The key component of multigrid is the concept of coarse grid correction. More details can be found in [1]; the following is just a "bare bones" explanation based on it. The motivation is that the convergence of iterative solvers slows after a number of iterations. The error (difference between the numerical solution and actual solution) at each point after the iterations tends to be smooth in nature. The progress of basic iterative solution methods is slowed by this. However, coarsening the system being solved (removing some of the points at which we're trying to obtain a solution) makes the error more oscillatory. This restores the effectiveness of the basic iterative solvers, which are used to solve the system Ae = r, where r is the residual from the fine grid mapped to the coarse grid in a process called restriction, for a correction e that, after being interpolated back to the original finer grid of solution points, is applied to the solution on that grid. This process can be repeated.
From this building block, a series of grids can be defined, on which a multigrid method is then used to solve a system. Iterative solvers with certain properties that make them known as relaxation schemes (the reason for this is beyond the scope of this assignment) are applied are at each grid, and the result is moved between grids using coarse grid correction and interpolation, whichever is applicable. A number of different strategies are possible for applying a multigrid method in this fashion; two of the most popular are the V-cycle and full multigrid, which are diagrammed below:

Multigrid was a major development. It freed the convergence rate of an iterative solver from being dependent on the problem size, enabling the efficient solution of large systems. But not all problems could benefit initially. Multigrid as described above worked on structured grids, such as a square grid of regularly spaced points used to discretize a problem domain for solving a partial differential equation using a finite difference method. Not all problem domains are nicely shaped (imagine a "blob" with a wobbly boundary and a few holes in it), and unless one is willing to do a lot of extra work, laying a highly regular grid through such a domain is not a good idea (it may not be possible at all, as the problem being solved could very easily not be defined outside of the domain of solution). Some more work was thus necessary to extend multigrid to such a situation.
From here on, the discussion will focus on an implementation of parallel algebraic multigrid called BoomerAMG that was developed at Lawrence Livermore National Laboratory [4]. BoomerAMG is an MPI algebraic multigrid code for distributed memory parallel machines [4]. When collecting their research data, the code's authors ran it on the Blue Pacific parallel processor at Livermore [4], which comes in at number 33 and number 364 (there are two different Blue Pacific machines at Livermore, and the authors don't specify which one they used) on the most recent top 500 supercomputer list.
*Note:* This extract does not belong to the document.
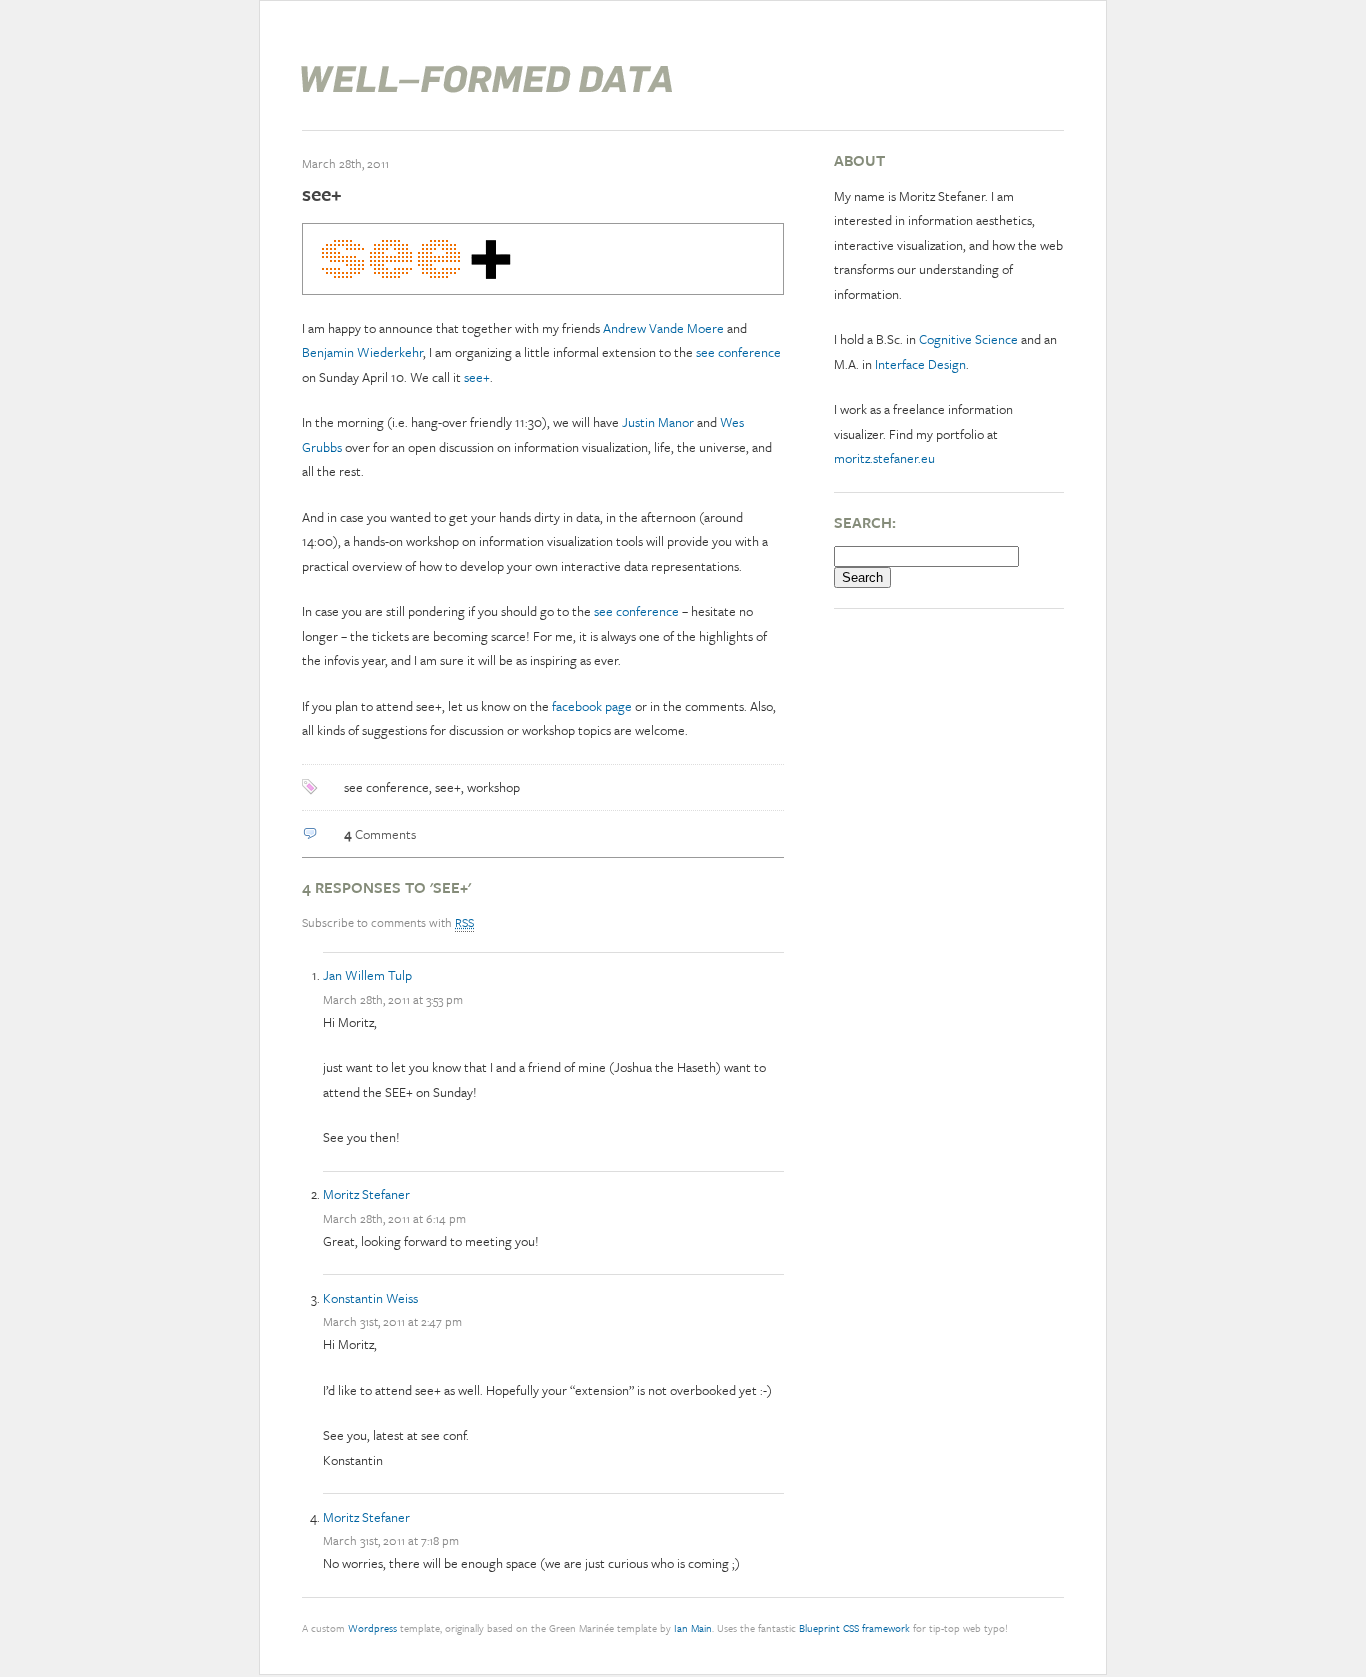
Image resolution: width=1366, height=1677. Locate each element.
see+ (322, 193)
For a relaxation scheme, BoomerAMG uses Gauss-Sidel iteration on the parts of the problem domain that are within the subdomain assigned to a specific processor and Jacobi iteration on the parts that are on the boundary between subdomains [2], which is very easy to parallelize. As for parallelizing the process of defining the coarse grids and intergrid transfer operations, BoomerAMG can use a number of recently developed algorithms that use heuristics to make up for not using global information (the problem domain is partitioned among the processors, which then figure out the appropriate coarse grid points in their particular subdomains), the best one of which depends on the structure (or lack thereof) of the grid [4]. The convergence results are good overall, but the scalability is not ideal [2,4]. This is not surprising -- while the scalability of the multigrid cycling is good (it's an inherently parallel task that's been researched extensively), the scalability of the coarse grid formation ranges from poor to fair [2], which makes sense because of the inherent serialness of the ideal way to form the coarse grids. It's no surprise, then, that the authors identify the coarse grid formation algorithms as the main area for further research [4].
[2] Falgout, R.D., Henson, V.E., Jones, J.E., Yang, U.M. "BoomerANG: A Parallel Implementation of Algebraic Multigrid." Presented at the 9th SIAM Conference on Parallel Processing, San Antonio, TX, March 22, 1999. [link].
[3] Henson, V.E. "An Algebraic Multigrid Tutorial." Presented at the Ninth Copper Mountain Conference on Multigrid Methods, Copper Mountain, CO, April 10, 1999. [link].
[4] Henson, V.E., Yang, U.M. "BoomerAMG: a Parallel Algebraic Multigrid Solver and Preconditioner." Lawrence Livermore National Laboratory technical report UCRL-JC-141495, 2001. [link].